---------- Dataset entries

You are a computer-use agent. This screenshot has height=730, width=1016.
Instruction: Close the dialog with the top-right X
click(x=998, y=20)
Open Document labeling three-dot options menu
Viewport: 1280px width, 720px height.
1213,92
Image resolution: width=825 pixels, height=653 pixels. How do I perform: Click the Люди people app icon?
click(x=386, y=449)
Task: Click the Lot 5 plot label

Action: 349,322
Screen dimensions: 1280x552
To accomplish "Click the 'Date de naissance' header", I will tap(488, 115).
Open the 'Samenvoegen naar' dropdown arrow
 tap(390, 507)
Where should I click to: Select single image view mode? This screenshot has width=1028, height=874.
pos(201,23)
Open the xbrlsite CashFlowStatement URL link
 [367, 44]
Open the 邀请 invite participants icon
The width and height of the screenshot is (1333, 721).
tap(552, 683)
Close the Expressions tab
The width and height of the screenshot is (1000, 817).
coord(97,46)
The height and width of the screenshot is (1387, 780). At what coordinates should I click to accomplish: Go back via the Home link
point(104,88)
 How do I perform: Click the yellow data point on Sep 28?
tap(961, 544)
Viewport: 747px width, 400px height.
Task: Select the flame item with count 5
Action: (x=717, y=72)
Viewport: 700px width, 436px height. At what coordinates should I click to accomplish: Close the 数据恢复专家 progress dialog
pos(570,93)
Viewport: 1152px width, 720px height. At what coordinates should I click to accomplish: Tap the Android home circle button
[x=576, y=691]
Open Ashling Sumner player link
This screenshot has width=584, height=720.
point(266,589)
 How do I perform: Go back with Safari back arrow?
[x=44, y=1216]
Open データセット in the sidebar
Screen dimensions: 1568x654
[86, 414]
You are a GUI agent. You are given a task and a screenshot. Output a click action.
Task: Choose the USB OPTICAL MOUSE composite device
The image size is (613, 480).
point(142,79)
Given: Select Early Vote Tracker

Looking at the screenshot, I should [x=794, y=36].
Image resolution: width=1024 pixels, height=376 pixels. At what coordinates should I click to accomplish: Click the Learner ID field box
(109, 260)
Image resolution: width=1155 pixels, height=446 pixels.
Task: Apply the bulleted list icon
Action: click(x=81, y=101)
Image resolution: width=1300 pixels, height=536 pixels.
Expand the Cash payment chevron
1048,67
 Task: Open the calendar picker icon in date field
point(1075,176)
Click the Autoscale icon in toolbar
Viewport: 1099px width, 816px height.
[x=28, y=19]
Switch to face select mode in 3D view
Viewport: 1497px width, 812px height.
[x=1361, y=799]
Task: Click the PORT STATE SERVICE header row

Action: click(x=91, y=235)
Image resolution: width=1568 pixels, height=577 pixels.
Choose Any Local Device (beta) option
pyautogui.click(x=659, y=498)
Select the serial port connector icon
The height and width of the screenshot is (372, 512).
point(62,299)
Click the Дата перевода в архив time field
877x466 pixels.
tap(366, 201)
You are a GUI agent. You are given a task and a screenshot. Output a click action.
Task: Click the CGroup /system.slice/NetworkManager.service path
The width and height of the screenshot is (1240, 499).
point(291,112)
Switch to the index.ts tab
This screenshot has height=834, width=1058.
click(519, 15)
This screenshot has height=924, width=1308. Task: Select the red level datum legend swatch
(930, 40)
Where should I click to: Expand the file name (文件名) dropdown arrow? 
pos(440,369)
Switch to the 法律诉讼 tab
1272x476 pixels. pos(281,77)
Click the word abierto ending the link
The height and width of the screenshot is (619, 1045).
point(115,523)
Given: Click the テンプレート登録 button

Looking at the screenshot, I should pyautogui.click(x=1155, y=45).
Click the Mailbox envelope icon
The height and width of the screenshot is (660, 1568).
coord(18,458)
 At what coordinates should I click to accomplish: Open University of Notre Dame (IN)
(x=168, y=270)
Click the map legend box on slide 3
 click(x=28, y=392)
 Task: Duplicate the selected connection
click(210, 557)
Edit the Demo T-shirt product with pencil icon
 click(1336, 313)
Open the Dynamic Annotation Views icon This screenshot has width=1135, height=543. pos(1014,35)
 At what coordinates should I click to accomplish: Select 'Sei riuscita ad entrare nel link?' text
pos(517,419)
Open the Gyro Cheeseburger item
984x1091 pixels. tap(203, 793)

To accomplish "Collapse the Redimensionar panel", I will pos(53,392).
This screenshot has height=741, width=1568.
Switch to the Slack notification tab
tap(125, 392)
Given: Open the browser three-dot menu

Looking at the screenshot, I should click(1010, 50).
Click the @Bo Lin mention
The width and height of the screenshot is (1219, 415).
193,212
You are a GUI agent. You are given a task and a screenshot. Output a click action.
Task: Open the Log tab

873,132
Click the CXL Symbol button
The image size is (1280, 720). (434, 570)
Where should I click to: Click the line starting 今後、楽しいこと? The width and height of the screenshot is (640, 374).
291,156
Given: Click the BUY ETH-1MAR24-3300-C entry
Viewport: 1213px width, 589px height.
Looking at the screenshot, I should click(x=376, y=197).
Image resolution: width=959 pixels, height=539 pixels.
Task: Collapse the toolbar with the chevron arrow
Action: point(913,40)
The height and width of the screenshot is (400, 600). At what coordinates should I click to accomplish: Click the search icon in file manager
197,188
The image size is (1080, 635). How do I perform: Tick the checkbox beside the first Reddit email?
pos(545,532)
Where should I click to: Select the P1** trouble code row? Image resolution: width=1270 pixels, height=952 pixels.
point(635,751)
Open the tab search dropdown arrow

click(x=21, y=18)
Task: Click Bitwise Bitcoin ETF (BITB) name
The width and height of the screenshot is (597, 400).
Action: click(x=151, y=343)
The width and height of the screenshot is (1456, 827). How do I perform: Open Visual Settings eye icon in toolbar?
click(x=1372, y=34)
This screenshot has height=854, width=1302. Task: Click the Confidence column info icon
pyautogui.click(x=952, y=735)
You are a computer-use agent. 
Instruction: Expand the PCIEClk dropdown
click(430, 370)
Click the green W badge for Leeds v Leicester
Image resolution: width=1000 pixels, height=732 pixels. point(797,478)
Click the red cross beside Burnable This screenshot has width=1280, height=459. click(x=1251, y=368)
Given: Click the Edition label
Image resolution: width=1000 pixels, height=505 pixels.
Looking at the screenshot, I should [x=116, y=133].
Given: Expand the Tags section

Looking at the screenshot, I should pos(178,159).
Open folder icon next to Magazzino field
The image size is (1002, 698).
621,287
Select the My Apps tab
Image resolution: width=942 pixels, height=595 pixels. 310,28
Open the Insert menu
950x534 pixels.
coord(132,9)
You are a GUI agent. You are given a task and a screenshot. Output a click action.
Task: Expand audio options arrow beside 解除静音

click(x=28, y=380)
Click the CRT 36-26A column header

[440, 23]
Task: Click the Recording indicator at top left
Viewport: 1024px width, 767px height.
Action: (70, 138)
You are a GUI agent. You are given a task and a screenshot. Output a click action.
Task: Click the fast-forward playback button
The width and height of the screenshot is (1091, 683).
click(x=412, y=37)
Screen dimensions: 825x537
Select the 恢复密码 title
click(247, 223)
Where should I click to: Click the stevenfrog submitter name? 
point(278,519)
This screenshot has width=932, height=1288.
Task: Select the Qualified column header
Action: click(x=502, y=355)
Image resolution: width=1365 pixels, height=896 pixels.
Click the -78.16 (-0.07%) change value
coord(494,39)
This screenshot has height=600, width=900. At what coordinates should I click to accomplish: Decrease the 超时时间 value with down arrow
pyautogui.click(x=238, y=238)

--------------------

■ Assigned task: Could you retype exactly the lines above, starting at the line that contains "Open the Gyro Cheeseburger item" and ending at the line that contains "Task: Click Bitwise Bitcoin ETF (BITB) name", and nothing more?

■ Solution below:
Open the Gyro Cheeseburger item
984x1091 pixels. tap(203, 793)

To accomplish "Collapse the Redimensionar panel", I will pos(53,392).
This screenshot has height=741, width=1568.
Switch to the Slack notification tab
tap(125, 392)
Given: Open the browser three-dot menu

Looking at the screenshot, I should click(1010, 50).
Click the @Bo Lin mention
The width and height of the screenshot is (1219, 415).
193,212
You are a GUI agent. You are given a task and a screenshot. Output a click action.
Task: Open the Log tab

873,132
Click the CXL Symbol button
The image size is (1280, 720). (434, 570)
Where should I click to: Click the line starting 今後、楽しいこと? The width and height of the screenshot is (640, 374).
291,156
Given: Click the BUY ETH-1MAR24-3300-C entry
Viewport: 1213px width, 589px height.
Looking at the screenshot, I should click(x=376, y=197).
Image resolution: width=959 pixels, height=539 pixels.
Task: Collapse the toolbar with the chevron arrow
Action: point(913,40)
The height and width of the screenshot is (400, 600). At what coordinates should I click to accomplish: Click the search icon in file manager
197,188
The image size is (1080, 635). How do I perform: Tick the checkbox beside the first Reddit email?
pos(545,532)
Where should I click to: Select the P1** trouble code row? Image resolution: width=1270 pixels, height=952 pixels.
point(635,751)
Open the tab search dropdown arrow

click(x=21, y=18)
Task: Click Bitwise Bitcoin ETF (BITB) name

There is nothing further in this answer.